WIDER News
NTD modelling consortium publishes
The NTD modelling consortium, funded by the Bill & Melinda Gates Foundation, publishes its initial findings into the control of 9 Neglected Tropical Diseases. These papers focus on the WHO goals of erradication by 2020, and highlight the successes being made in combatting these diseases but also the work that remains if targets are to be met.
The work is published in Parasites and Vectors, and includes 15 scientific papers.
Warwick assist EFSA in small hive beetle outbreak
Modellers from the WIDER group at Warwick have been assisting EFSA (the European Food Safety Authority) with their work on studying the small hive beetle outbreak, which began in Italy in September 2014 with an eradication program currently in place.
Kat wins (again) !
I'm very pleased to announce that Kat Rock has just won funding from JSPS to spend time with Hiroshi Nishiurah in Tokyo. Hopefully this will help to strengthen collaboration between the two groups.
Honeybee trip to Brussels
A group of researchers from Warwick, under the Warwick Global Research Priority of Food, recently visited Brussels to meet with industry, conservation and policy groups, to discuss their work into honeybee health and disease.
BBSRC award £601,861 to study Footrot in sheep
Professor Laura Green and Dr Kevin Purdy and Professor Matthew Keeling from WIDER, the School of Life Sciences and the Mathematics Institute have been awarded £601,861 to study the issue of Footrot in sheep. The Biotechnology and Biological Sciences Research Council's (BBSRC) Animal Health Research Club (ARC) announced the award on Friday 27th March 2015 as part of a range of new research projects to improve the health of livestock.
Warwick wins AMR grant from EPSRC
Warwick researchers, led by Matt Keeling from WIDER have just won a prestigious EPSRC grant "Bridging the Gaps Between the Engineering and Physical Sciences and Antimicrobial Resistance". This is a cross campus application with staff from Chemistry, Physics, Maths, Engineering, Life Sciences and Medicine.

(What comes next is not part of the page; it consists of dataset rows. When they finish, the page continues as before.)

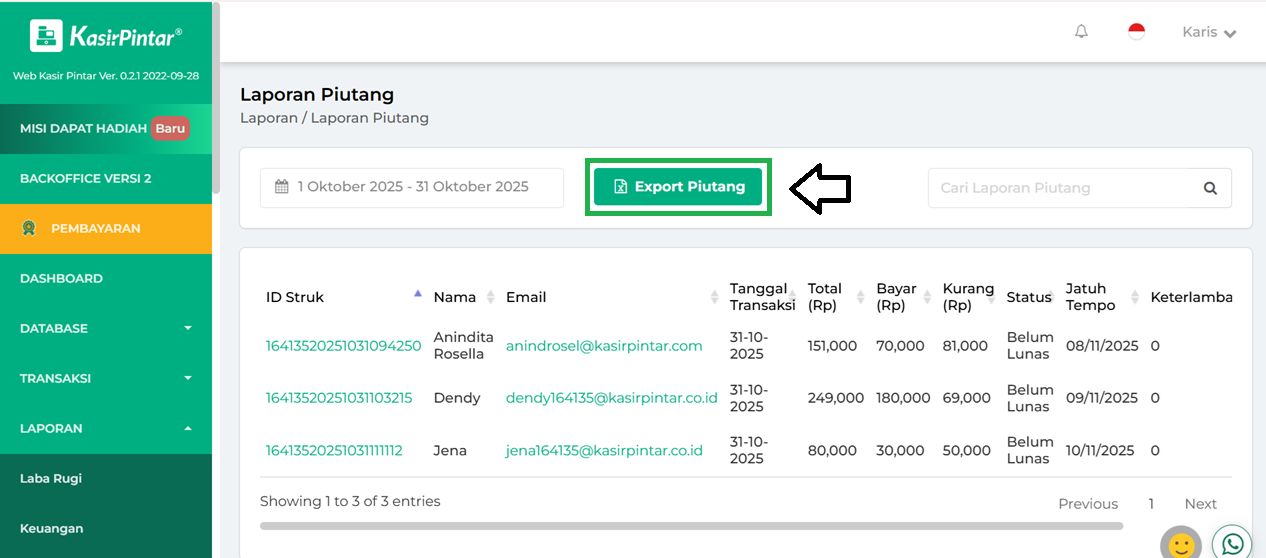The height and width of the screenshot is (558, 1266).
Task: Click the Export Piutang button
Action: click(678, 187)
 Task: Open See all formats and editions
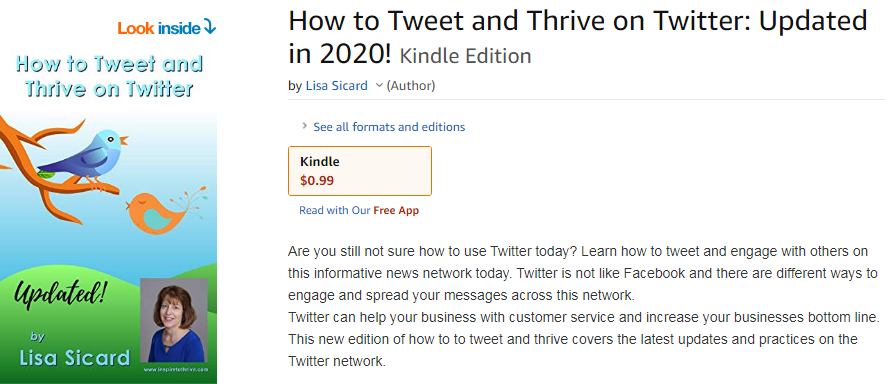point(389,127)
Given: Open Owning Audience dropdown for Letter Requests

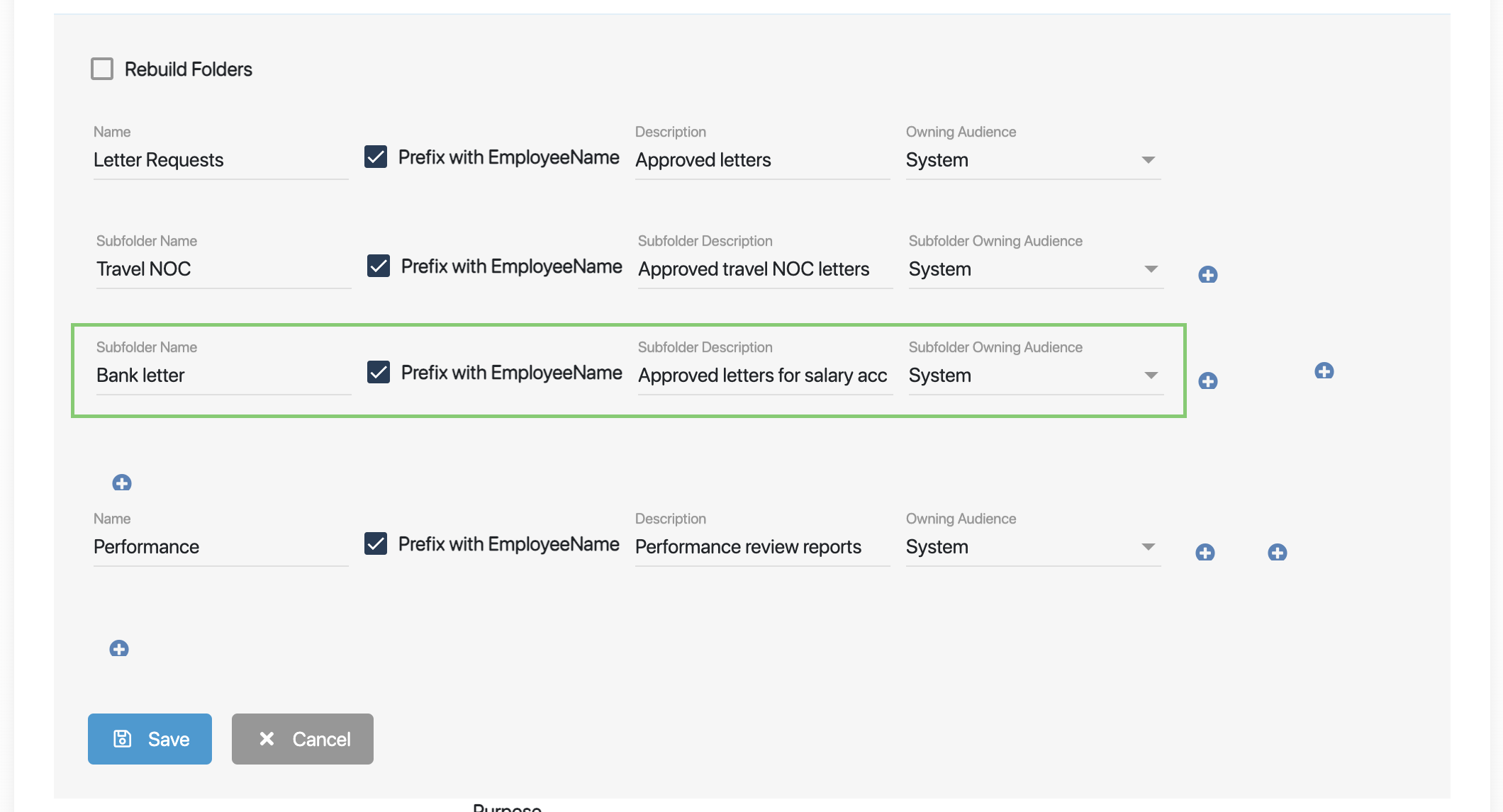Looking at the screenshot, I should click(x=1149, y=160).
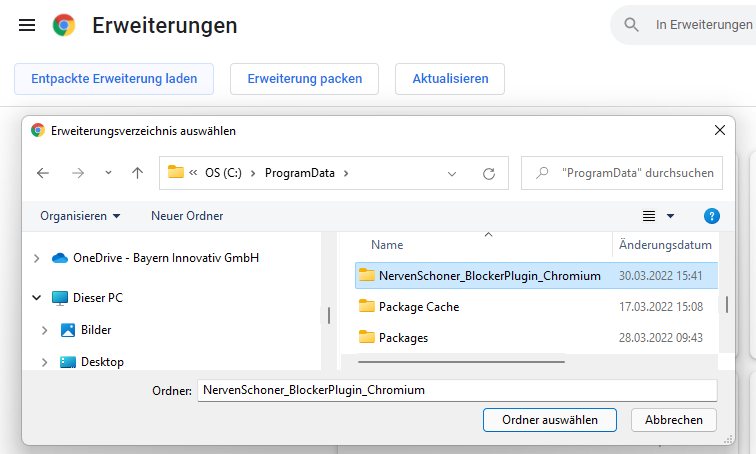
Task: Open Chrome hamburger main menu
Action: tap(27, 25)
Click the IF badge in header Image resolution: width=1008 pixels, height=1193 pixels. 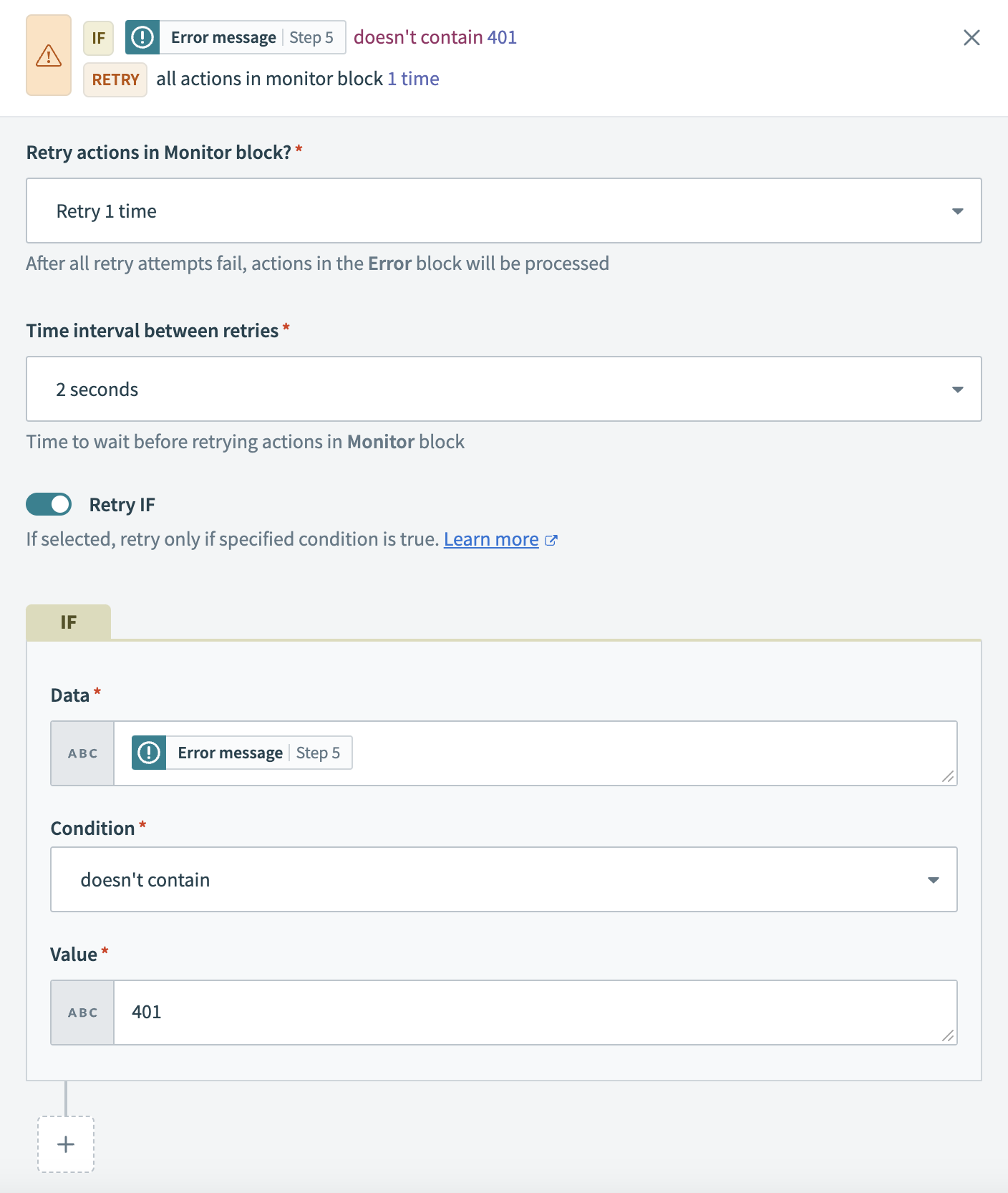[x=98, y=38]
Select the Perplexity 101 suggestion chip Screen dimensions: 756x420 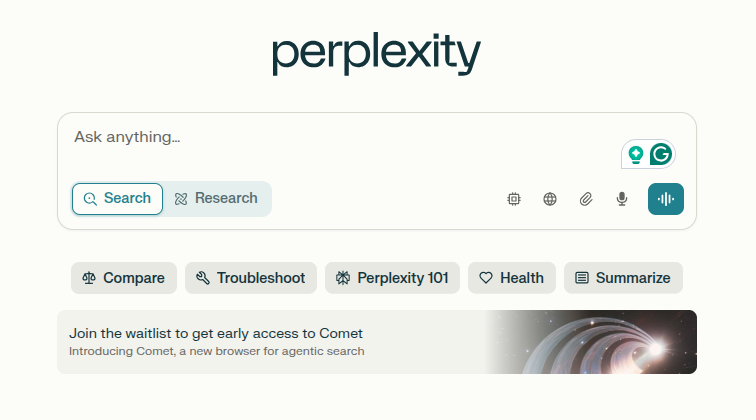[392, 278]
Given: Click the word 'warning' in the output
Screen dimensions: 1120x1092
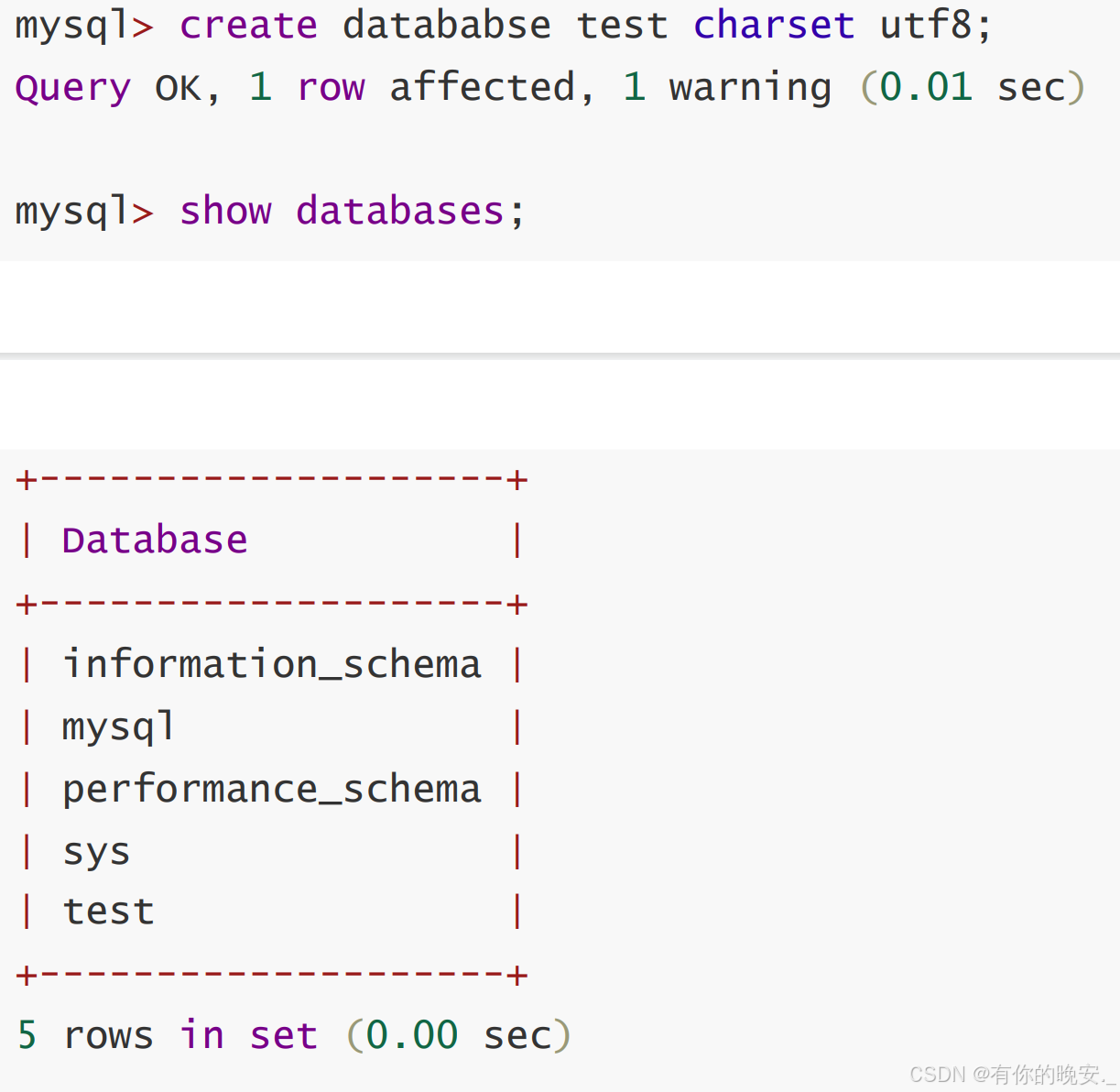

Our primary objective is to develop the University of Warwick's potential to be a centre for world-leading research in Antimicrobial Resistance (AMR). This will be achieved by bringing together cutting-edge researchers from EPS disciplines (Engineering, Physics, Chemistry and Mathematics) with proven expertise in AMR from Medical and Life Sciences.
In turn this primary aim will be enabled by a range of secondary objectives:
1) To stimulate new avenues of research by bringing predictive and quantitative modelling approaches to the considerable challenges posed by AMR, including understanding mechanisms of bacterial control, identification of new drug targets and optimal control in health-care settings.
2) To enable new interdisciplinary collaborations between EPS disciplines and Medical / Life Sciences, both within Warwick and with other world-leading Universities. This in turn will generate new funding applications and thereby open avenues for further long-term collaborations.
3) To promote the sciences necessary to combat AMR to the next generation of EPS scientists at all career stages, from senior academics to post-doctoral researchers and PhD students.
4) To provide the flexibility in terms of personnel and pump priming to fund speculative cross-disciplinary research between investigators that are internationally-leading in their respective fields.
5) To fully engage outside of the usual academic community with industry and public-health organisations through multiple formats of meetings and workshops.